All of lore.kernel.org
 help / color / mirror / Atom feed
From: marcandre.lureau@redhat.com
To: linux-mm@kvack.org
Cc: hughd@google.com, nyc@holomorphy.com, mike.kravetz@oracle.com,
	"Marc-André Lureau" <marcandre.lureau@redhat.com>
Subject: [PATCH RFC] shmem: add hugetlbfs sealing
Date: Thu, 26 Oct 2017 15:20:52 +0200	[thread overview]
Message-ID: <20171026132052.28504-1-marcandre.lureau@redhat.com> (raw)

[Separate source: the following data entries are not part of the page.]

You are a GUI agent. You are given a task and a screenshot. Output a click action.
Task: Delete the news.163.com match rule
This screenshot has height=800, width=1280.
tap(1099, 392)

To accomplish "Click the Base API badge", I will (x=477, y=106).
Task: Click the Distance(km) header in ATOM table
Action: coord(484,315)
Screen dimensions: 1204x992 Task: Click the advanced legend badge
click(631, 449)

From: Marc-AndrA(C) Lureau <marcandre.lureau@redhat.com>

Hi,

Recently, Mike Kravetz added hugetlbfs support to memfd. However, he
didn't need sealing support. One of the reasons to use memfd is to
have shared memory sealing when doing IPC. Qemu uses shared memory &
hugetables with vhost-user (used by dpdk). I am adding memfd support
in qemu, for convenience and security reasons. It would be great if
hugetlbfs had sealing support. I don't have much experience with
kernel & mm, but I came up with the following patch. It works with a
slightly modified memfd_test.c, enabling most tests again (only
pwrite() has to be skipped). I would like to have some early feedback
before I send a cleaned up series on the lkml.

Thanks!

Signed-off-by: Marc-AndrA(C) Lureau <marcandre.lureau@redhat.com>
---
 fs/hugetlbfs/inode.c     | 36 ++++++++++++++++++++++++----------
 include/linux/hugetlb.h  | 11 +++++++++++
 include/linux/shmem_fs.h |  2 --
 mm/shmem.c               | 51 +++++++++++++++++++++++++-----------------------
 4 files changed, 64 insertions(+), 36 deletions(-)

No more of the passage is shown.